The Catholic Guy Show is a radio talk show currently aired on The Catholic Channel on Sirius XM Radio, a subscription-based satellite radio service, since December 4, 2006.  Hosted by Lino Rulli, Emmy Award-winning Catholic personality, The Catholic Guy show discusses life, religion, and theology in a humorous fashion through the eyes of an average Catholic guy. 

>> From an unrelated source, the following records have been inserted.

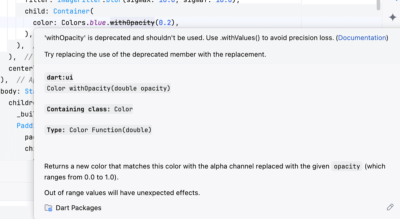Click the Padding widget name in the code
The image size is (400, 219).
[25, 125]
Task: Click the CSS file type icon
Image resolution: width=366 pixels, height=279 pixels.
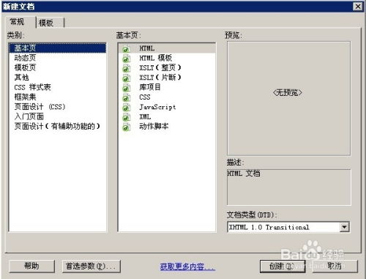Action: click(126, 97)
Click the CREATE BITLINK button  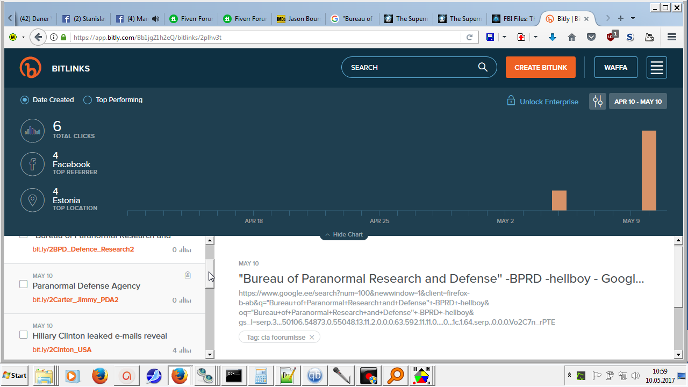pyautogui.click(x=540, y=68)

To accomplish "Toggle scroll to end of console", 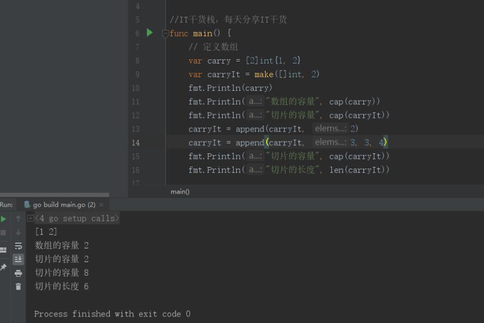I will click(18, 259).
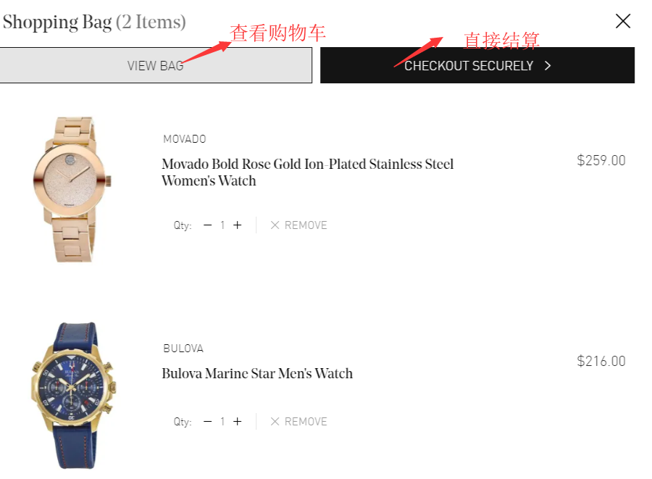This screenshot has width=652, height=479.
Task: Increase quantity of the Movado watch
Action: click(x=237, y=225)
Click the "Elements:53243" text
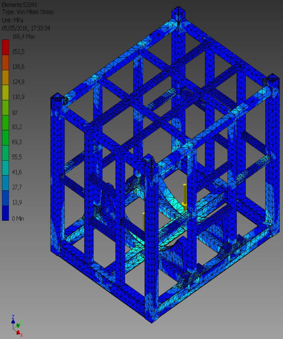The height and width of the screenshot is (339, 283). click(19, 5)
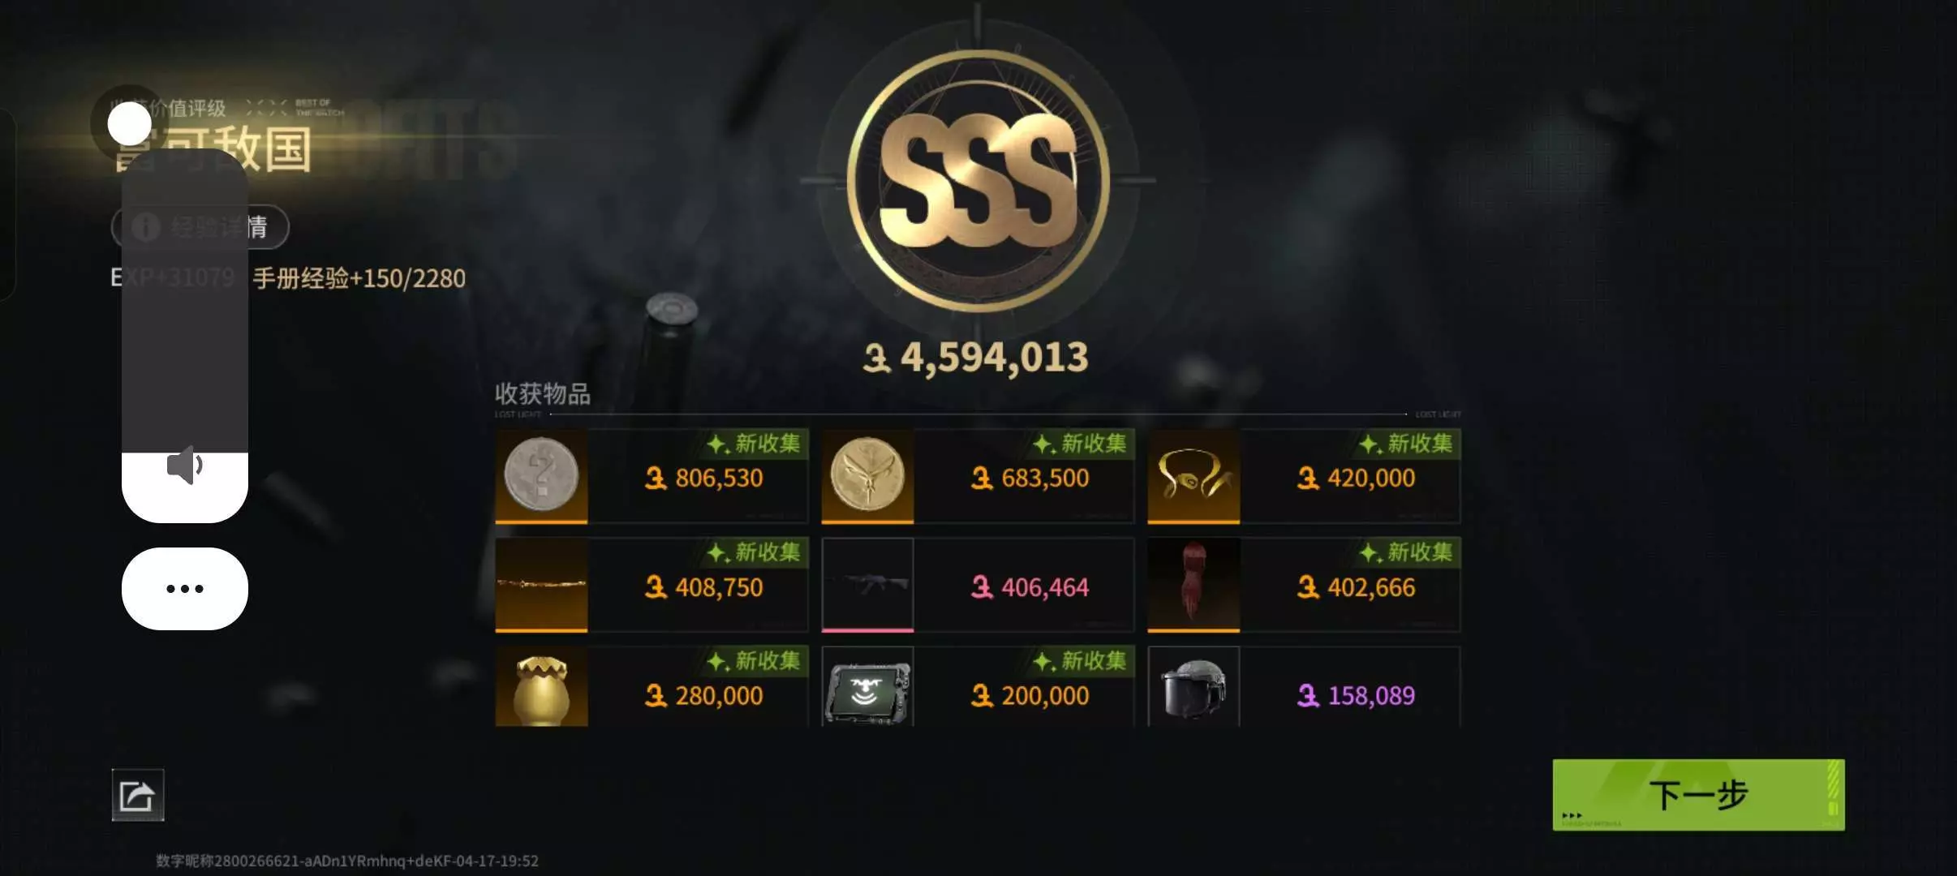
Task: Open the three-dots more options pill
Action: (185, 589)
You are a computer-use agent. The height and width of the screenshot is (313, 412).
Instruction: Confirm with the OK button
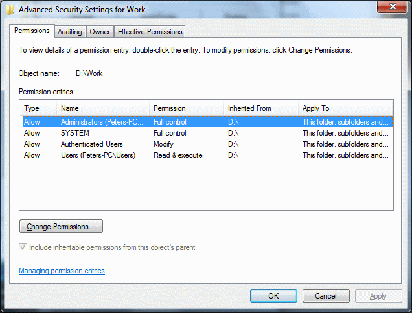pyautogui.click(x=273, y=296)
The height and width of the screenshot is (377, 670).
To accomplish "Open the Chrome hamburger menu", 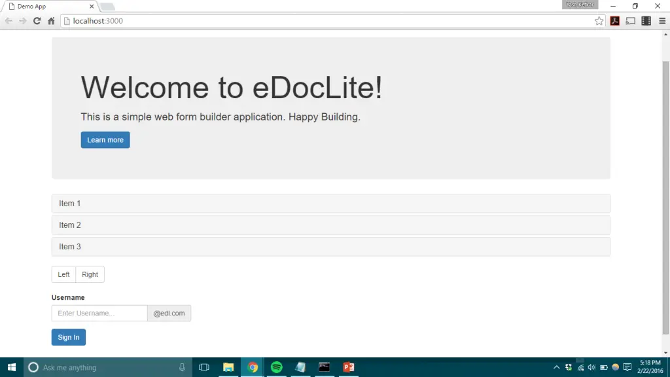I will pyautogui.click(x=662, y=21).
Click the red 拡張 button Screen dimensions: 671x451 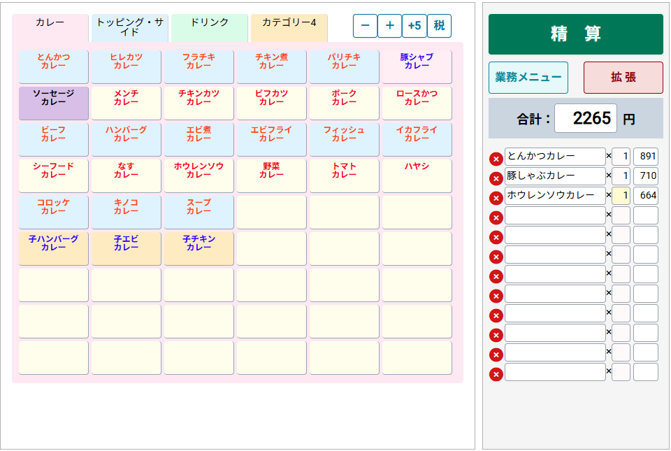click(623, 77)
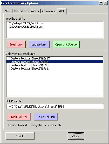The height and width of the screenshot is (144, 109).
Task: Click the help question mark icon
Action: pyautogui.click(x=101, y=3)
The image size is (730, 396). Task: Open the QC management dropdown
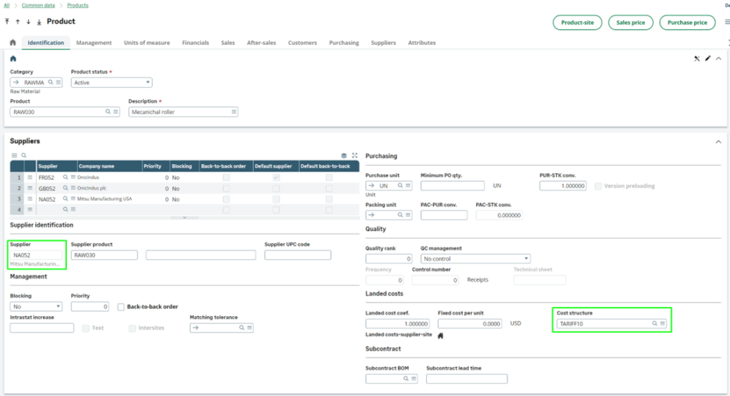click(x=475, y=258)
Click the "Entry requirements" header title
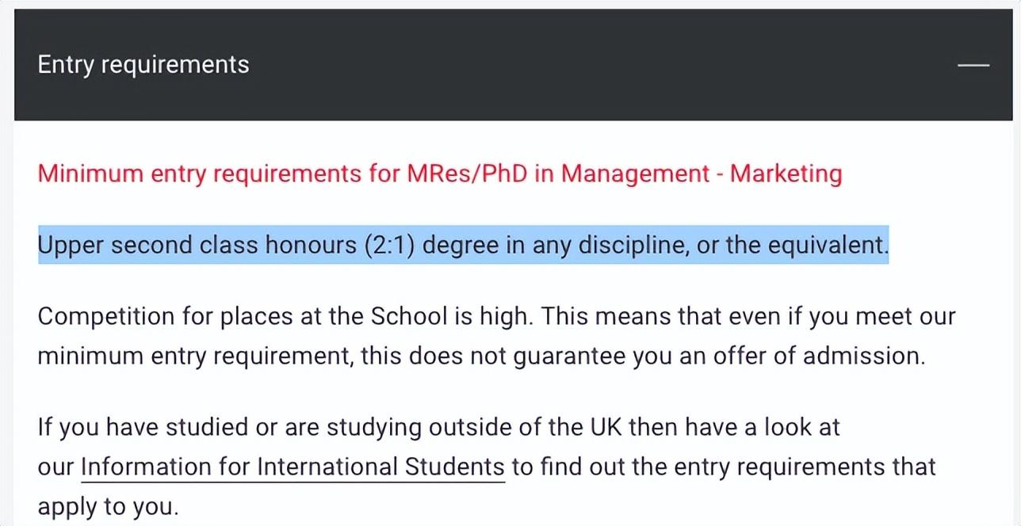 tap(143, 65)
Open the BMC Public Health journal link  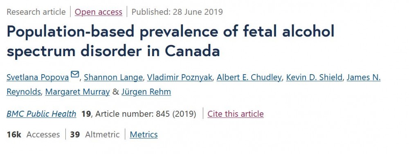pos(41,114)
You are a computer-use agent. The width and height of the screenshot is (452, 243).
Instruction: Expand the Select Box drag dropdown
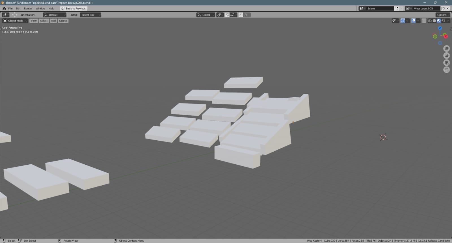[90, 15]
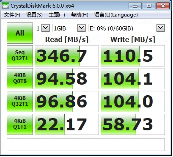Run all benchmarks with All button
This screenshot has height=157, width=173.
tap(20, 33)
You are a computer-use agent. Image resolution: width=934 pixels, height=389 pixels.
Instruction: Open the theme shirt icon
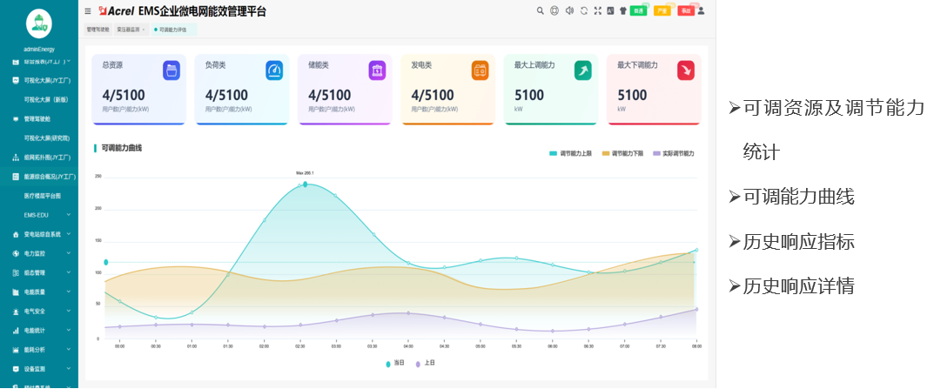click(623, 11)
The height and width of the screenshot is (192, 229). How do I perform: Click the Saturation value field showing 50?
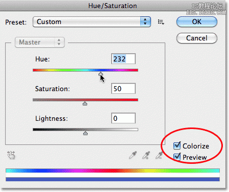tap(123, 89)
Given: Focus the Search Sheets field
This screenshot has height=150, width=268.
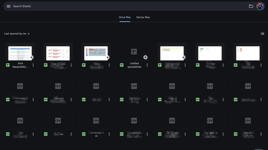Looking at the screenshot, I should tap(69, 6).
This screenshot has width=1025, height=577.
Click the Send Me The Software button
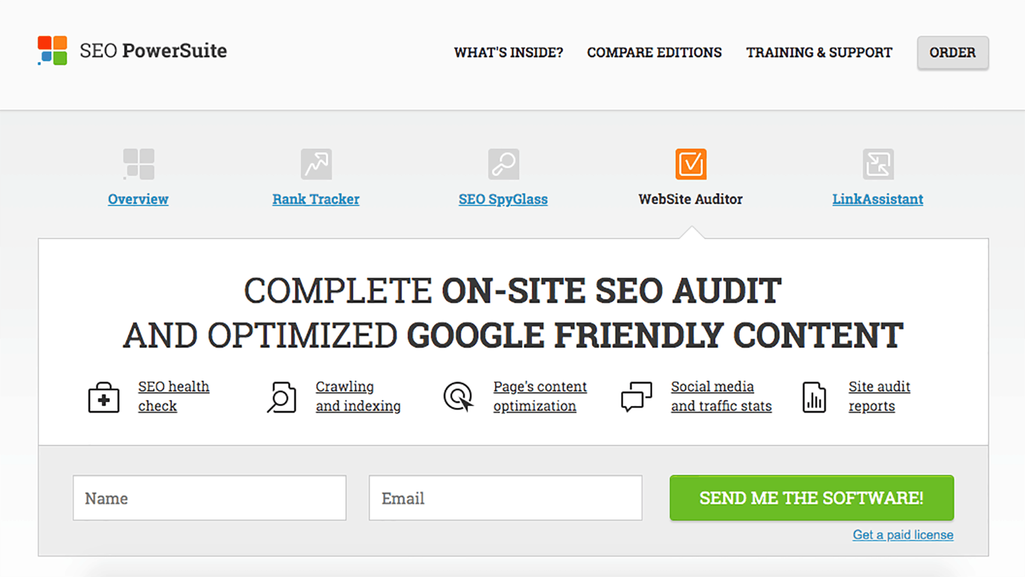[811, 498]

The show has been recognized by The New York Times for its spontaneity and edginess, having ability to sound like catechism class one minute and The Howard Stern Show the next.

History
It was first announced in May 2006 that The Catholic Channel would come to Sirius Satellite Radio later that year; the channel's purpose was to spread  the Word in a new way. It then was announced that Emmy Award-winning television host Lino Rulli would host the afternoon drive show (4–7 PM Eastern) on the new channel. The first broadcast of the show was on December 4, 2006 with Rulli alongside producer Maureen McMurray, technical director Lou Ruggieri, and phone screener Tom Falcone. Frequent appearances were also made by program director Ron Astorino. Father Jim Chern also began to appear frequently after his well reception from playing the game "Push-ups for Prayers".

In 2008, Falcone was the first of the original four crew members to depart from the show. Christine Stern/Lloyd became the new phone screener until 2009. McMurray left later that year to pursue a career with NPR, then later Martha Stewart Living Radio. The show was then introduced to Father Rob Keighron, who first appeared as a guest but began making weekly appearances. Ryan Stewart briefly filled the producer void in 2008, followed by Jared Rizzi until he departed in 2009. McMurray went on to return to the show in September 2009. Rulli described the show as being back to "the way it was ever meant to be" with himself, Ruggieri, and McMurray broadcasting together until 2011.

In April 2011, Rulli announced that long-time assistant producer/technical director Lou Ruggieri would depart from the show. Ryan Grant was hired in May to work alongside McMurray as assistant producer. Less than a month after Grant was hired, McMurray again left the show. Rulli and Grant continued to broadcast each day with frequent appearances by Father Rob Keighron. It was announced in September 2011 that Keighron would join the show full-time and serve as co-host alongside Rulli, as well as co-producer. Grant left the show in late 2011. In late 2012, the show moved to a new slot, live Monday–Thursday from 5–7 PM Eastern, and Friday from 11 AM–1 PM Eastern.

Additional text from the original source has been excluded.